Would you please write out the records below exactly as they appear?

**Record excerpts:**
== Segment start ==

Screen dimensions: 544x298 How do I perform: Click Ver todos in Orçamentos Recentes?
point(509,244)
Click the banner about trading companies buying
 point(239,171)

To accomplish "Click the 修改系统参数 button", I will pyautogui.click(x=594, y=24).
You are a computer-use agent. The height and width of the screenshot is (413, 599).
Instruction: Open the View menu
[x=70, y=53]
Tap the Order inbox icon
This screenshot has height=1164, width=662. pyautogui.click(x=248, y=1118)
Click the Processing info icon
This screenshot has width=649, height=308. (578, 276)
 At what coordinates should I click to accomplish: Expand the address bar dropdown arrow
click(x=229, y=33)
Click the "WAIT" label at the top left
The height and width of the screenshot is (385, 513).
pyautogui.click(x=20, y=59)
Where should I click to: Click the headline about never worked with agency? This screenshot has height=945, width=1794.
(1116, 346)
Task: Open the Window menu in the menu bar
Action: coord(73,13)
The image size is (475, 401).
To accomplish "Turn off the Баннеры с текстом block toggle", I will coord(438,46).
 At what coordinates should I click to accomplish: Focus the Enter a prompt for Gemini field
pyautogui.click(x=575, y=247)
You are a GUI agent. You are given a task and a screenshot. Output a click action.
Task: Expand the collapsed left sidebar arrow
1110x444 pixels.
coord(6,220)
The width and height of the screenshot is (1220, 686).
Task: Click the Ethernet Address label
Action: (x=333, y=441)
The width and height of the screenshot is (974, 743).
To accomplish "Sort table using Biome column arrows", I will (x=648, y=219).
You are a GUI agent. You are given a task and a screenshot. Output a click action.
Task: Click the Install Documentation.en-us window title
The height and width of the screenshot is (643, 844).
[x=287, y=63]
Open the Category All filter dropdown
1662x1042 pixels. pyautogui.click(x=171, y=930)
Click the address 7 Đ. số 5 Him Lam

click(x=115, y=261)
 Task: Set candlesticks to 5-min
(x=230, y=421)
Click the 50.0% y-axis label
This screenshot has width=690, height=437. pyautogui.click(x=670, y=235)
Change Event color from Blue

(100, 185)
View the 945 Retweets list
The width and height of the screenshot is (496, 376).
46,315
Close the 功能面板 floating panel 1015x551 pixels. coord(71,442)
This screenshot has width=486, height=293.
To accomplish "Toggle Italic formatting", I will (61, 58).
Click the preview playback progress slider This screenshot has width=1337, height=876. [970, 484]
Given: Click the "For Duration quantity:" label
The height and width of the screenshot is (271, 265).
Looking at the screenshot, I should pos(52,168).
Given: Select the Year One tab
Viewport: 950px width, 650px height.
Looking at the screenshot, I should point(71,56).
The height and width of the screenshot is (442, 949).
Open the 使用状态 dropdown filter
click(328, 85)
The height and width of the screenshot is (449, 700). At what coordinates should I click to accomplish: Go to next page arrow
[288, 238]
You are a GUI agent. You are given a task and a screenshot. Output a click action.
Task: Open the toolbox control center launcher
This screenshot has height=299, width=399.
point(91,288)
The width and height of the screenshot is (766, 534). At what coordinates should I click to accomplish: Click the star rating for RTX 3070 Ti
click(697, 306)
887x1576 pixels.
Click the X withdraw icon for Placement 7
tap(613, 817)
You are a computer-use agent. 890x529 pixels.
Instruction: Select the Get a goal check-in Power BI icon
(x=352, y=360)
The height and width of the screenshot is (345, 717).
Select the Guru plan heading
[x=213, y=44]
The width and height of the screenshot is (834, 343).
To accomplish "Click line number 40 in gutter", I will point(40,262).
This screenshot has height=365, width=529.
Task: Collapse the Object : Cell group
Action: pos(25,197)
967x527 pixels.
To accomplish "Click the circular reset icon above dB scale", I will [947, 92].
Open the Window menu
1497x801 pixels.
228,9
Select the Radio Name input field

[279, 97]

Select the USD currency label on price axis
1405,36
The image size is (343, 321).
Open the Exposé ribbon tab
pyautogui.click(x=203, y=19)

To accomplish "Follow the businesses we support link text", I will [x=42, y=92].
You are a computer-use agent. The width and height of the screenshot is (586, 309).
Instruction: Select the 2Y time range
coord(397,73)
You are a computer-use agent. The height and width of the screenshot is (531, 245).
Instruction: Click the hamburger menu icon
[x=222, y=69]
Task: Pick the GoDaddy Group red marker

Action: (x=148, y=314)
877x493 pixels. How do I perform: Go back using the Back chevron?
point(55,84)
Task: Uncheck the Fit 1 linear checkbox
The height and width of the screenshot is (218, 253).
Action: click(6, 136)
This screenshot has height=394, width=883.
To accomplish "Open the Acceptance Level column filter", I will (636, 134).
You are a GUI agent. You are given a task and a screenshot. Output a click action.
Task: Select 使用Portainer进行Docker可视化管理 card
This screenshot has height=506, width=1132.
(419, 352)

== Segment end ==

**Answer to this problem:**
Screen dimensions: 544x298 How do I perform: Click Ver todos in Orçamentos Recentes?
point(509,244)
Click the banner about trading companies buying
 point(239,171)

To accomplish "Click the 修改系统参数 button", I will pyautogui.click(x=594, y=24).
You are a computer-use agent. The height and width of the screenshot is (413, 599).
Instruction: Open the View menu
[x=70, y=53]
Tap the Order inbox icon
This screenshot has height=1164, width=662. pyautogui.click(x=248, y=1118)
Click the Processing info icon
This screenshot has width=649, height=308. (578, 276)
 At what coordinates should I click to accomplish: Expand the address bar dropdown arrow
click(x=229, y=33)
Click the "WAIT" label at the top left
The height and width of the screenshot is (385, 513).
pyautogui.click(x=20, y=59)
Where should I click to: Click the headline about never worked with agency? This screenshot has height=945, width=1794.
(1116, 346)
Task: Open the Window menu in the menu bar
Action: coord(73,13)
The image size is (475, 401).
To accomplish "Turn off the Баннеры с текстом block toggle", I will coord(438,46).
 At what coordinates should I click to accomplish: Focus the Enter a prompt for Gemini field
pyautogui.click(x=575, y=247)
You are a GUI agent. You are given a task and a screenshot. Output a click action.
Task: Expand the collapsed left sidebar arrow
1110x444 pixels.
coord(6,220)
The width and height of the screenshot is (1220, 686).
Task: Click the Ethernet Address label
Action: (x=333, y=441)
The width and height of the screenshot is (974, 743).
To accomplish "Sort table using Biome column arrows", I will (x=648, y=219).
You are a GUI agent. You are given a task and a screenshot. Output a click action.
Task: Click the Install Documentation.en-us window title
The height and width of the screenshot is (643, 844).
[x=287, y=63]
Open the Category All filter dropdown
1662x1042 pixels. pyautogui.click(x=171, y=930)
Click the address 7 Đ. số 5 Him Lam

click(x=115, y=261)
 Task: Set candlesticks to 5-min
(x=230, y=421)
Click the 50.0% y-axis label
This screenshot has width=690, height=437. pyautogui.click(x=670, y=235)
Change Event color from Blue

(100, 185)
View the 945 Retweets list
The width and height of the screenshot is (496, 376).
46,315
Close the 功能面板 floating panel 1015x551 pixels. coord(71,442)
This screenshot has width=486, height=293.
To accomplish "Toggle Italic formatting", I will (61, 58).
Click the preview playback progress slider This screenshot has width=1337, height=876. [970, 484]
Given: Click the "For Duration quantity:" label
The height and width of the screenshot is (271, 265).
Looking at the screenshot, I should pos(52,168).
Given: Select the Year One tab
Viewport: 950px width, 650px height.
Looking at the screenshot, I should point(71,56).
The height and width of the screenshot is (442, 949).
Open the 使用状态 dropdown filter
click(328, 85)
The height and width of the screenshot is (449, 700). At what coordinates should I click to accomplish: Go to next page arrow
[288, 238]
You are a GUI agent. You are given a task and a screenshot. Output a click action.
Task: Open the toolbox control center launcher
This screenshot has height=299, width=399.
point(91,288)
The width and height of the screenshot is (766, 534). At what coordinates should I click to accomplish: Click the star rating for RTX 3070 Ti
click(697, 306)
887x1576 pixels.
Click the X withdraw icon for Placement 7
tap(613, 817)
You are a computer-use agent. 890x529 pixels.
Instruction: Select the Get a goal check-in Power BI icon
(x=352, y=360)
The height and width of the screenshot is (345, 717).
Select the Guru plan heading
[x=213, y=44]
The width and height of the screenshot is (834, 343).
To accomplish "Click line number 40 in gutter", I will point(40,262).
This screenshot has height=365, width=529.
Task: Collapse the Object : Cell group
Action: pos(25,197)
967x527 pixels.
To accomplish "Click the circular reset icon above dB scale", I will [947, 92].
Open the Window menu
1497x801 pixels.
228,9
Select the Radio Name input field

[279, 97]

Select the USD currency label on price axis
1405,36
The image size is (343, 321).
Open the Exposé ribbon tab
pyautogui.click(x=203, y=19)

To accomplish "Follow the businesses we support link text", I will [x=42, y=92].
You are a computer-use agent. The width and height of the screenshot is (586, 309).
Instruction: Select the 2Y time range
coord(397,73)
You are a computer-use agent. The height and width of the screenshot is (531, 245).
Instruction: Click the hamburger menu icon
[x=222, y=69]
Task: Pick the GoDaddy Group red marker

Action: (x=148, y=314)
877x493 pixels. How do I perform: Go back using the Back chevron?
point(55,84)
Task: Uncheck the Fit 1 linear checkbox
The height and width of the screenshot is (218, 253).
Action: click(6, 136)
This screenshot has height=394, width=883.
To accomplish "Open the Acceptance Level column filter", I will (636, 134).
You are a GUI agent. You are given a task and a screenshot. Output a click action.
Task: Select 使用Portainer进行Docker可视化管理 card
This screenshot has height=506, width=1132.
(419, 352)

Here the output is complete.